In the records below, begin at the line that has "Fylkestinget i Sogn" and stop after the line that has "Liv laga: Høring om faglige krav (46, 304)"; quote those lines verbatim and nothing more.

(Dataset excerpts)
════════════════════

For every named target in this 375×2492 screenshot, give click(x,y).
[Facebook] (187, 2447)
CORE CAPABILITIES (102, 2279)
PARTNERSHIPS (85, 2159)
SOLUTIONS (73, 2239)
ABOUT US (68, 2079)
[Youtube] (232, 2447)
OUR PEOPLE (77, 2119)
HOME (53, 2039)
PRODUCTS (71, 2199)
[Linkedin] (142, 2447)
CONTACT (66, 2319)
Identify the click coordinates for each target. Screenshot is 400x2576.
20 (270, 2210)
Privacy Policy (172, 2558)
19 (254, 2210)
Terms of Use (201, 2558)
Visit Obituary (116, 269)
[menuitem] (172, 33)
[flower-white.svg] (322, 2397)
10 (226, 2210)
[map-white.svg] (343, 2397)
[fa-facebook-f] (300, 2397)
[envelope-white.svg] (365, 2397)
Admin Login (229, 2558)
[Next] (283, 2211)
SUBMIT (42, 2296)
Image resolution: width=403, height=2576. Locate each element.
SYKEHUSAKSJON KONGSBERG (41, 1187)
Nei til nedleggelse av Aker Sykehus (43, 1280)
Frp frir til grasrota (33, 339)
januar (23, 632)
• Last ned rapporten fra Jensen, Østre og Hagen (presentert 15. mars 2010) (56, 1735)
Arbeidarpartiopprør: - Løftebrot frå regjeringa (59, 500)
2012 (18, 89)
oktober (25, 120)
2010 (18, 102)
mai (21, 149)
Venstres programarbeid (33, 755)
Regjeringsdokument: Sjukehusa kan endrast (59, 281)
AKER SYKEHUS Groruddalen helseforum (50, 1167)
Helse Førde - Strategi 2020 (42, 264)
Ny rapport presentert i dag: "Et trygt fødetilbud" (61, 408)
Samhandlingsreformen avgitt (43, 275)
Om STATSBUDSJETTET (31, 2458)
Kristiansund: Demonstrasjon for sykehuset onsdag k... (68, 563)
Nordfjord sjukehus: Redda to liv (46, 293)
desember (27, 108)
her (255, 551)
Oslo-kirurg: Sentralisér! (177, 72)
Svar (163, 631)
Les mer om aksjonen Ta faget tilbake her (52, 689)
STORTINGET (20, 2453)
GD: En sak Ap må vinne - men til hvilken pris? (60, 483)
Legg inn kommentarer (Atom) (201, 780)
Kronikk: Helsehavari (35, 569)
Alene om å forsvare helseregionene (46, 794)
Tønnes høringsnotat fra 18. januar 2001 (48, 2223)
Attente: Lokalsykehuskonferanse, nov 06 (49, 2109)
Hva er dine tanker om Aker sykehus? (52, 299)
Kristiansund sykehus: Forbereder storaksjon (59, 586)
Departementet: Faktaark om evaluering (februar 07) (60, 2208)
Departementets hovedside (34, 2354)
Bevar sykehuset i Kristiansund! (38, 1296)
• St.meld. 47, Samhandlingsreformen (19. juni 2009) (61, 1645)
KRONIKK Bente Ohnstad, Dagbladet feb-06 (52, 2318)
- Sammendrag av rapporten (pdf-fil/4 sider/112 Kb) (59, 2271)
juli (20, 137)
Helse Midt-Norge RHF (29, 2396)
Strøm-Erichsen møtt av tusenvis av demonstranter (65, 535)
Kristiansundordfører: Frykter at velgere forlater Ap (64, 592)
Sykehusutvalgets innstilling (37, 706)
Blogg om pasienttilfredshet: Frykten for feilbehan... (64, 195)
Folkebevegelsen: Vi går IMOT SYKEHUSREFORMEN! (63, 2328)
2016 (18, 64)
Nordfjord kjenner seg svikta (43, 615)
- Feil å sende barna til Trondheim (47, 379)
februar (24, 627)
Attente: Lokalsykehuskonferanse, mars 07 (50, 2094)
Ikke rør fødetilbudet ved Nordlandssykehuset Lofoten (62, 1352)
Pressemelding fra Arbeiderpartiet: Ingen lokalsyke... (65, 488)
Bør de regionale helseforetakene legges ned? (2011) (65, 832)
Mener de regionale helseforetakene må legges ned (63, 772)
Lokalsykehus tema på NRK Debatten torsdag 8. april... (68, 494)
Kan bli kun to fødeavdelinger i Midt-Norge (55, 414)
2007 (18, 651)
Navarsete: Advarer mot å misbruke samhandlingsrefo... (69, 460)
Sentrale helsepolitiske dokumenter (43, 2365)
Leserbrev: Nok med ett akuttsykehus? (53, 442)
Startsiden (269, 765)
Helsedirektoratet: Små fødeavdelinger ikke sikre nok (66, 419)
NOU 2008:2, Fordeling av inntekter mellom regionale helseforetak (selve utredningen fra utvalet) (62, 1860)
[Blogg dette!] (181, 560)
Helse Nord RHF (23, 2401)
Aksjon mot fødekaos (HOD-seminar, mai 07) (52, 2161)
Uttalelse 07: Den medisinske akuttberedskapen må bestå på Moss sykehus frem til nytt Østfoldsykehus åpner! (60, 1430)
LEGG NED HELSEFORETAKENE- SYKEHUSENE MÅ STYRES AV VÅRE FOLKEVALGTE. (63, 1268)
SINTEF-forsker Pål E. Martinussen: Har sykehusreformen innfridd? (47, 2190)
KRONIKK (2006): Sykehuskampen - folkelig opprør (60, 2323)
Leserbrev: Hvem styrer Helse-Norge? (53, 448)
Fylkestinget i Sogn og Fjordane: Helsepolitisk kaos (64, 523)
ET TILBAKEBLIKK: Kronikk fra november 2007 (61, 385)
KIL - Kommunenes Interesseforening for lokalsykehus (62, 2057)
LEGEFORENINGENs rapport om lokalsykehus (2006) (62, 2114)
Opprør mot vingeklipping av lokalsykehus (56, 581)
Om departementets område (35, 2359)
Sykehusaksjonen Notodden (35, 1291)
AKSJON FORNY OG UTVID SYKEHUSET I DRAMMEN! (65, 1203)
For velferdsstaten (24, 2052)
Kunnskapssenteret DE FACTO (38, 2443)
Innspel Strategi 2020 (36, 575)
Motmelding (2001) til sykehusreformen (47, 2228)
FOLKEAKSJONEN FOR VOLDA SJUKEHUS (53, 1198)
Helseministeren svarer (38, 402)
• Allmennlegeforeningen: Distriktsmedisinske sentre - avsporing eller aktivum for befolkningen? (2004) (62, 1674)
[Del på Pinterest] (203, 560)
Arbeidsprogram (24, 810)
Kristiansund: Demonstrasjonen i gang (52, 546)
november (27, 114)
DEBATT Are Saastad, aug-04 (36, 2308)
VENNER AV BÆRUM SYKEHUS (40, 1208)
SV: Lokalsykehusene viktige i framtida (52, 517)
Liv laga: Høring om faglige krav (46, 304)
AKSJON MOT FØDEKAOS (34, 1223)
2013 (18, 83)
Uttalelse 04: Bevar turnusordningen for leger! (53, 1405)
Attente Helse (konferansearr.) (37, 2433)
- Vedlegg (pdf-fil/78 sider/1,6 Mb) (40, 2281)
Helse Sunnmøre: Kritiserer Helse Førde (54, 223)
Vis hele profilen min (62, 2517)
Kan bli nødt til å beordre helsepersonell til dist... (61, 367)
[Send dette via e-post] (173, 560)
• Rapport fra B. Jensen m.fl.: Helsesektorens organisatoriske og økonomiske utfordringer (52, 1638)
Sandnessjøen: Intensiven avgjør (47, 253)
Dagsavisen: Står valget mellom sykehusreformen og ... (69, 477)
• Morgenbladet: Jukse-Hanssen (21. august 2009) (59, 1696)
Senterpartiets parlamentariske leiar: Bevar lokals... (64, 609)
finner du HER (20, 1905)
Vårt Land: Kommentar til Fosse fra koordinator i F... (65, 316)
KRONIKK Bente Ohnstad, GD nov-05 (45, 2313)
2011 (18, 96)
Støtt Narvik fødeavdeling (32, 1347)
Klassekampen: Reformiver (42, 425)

════════════════════

> [Answer section]
Fylkestinget i Sogn og Fjordane: Helsepolitisk kaos (64, 523)
ET TILBAKEBLIKK: Kronikk fra november 2007 (61, 385)
KIL - Kommunenes Interesseforening for lokalsykehus (62, 2057)
LEGEFORENINGENs rapport om lokalsykehus (2006) (62, 2114)
Opprør mot vingeklipping av lokalsykehus (56, 581)
Om departementets område (35, 2359)
Sykehusaksjonen Notodden (35, 1291)
AKSJON FORNY OG UTVID SYKEHUSET I DRAMMEN! (65, 1203)
For velferdsstaten (24, 2052)
Kunnskapssenteret DE FACTO (38, 2443)
Innspel Strategi 2020 (36, 575)
Motmelding (2001) til sykehusreformen (47, 2228)
FOLKEAKSJONEN FOR VOLDA SJUKEHUS (53, 1198)
Helseministeren svarer (38, 402)
• Allmennlegeforeningen: Distriktsmedisinske sentre - avsporing eller aktivum for befolkningen? (2004) (62, 1674)
[Del på Pinterest] (203, 560)
Arbeidsprogram (24, 810)
Kristiansund: Demonstrasjonen i gang (52, 546)
november (27, 114)
DEBATT Are Saastad, aug-04 (36, 2308)
VENNER AV BÆRUM SYKEHUS (40, 1208)
SV: Lokalsykehusene viktige i framtida (52, 517)
Liv laga: Høring om faglige krav (46, 304)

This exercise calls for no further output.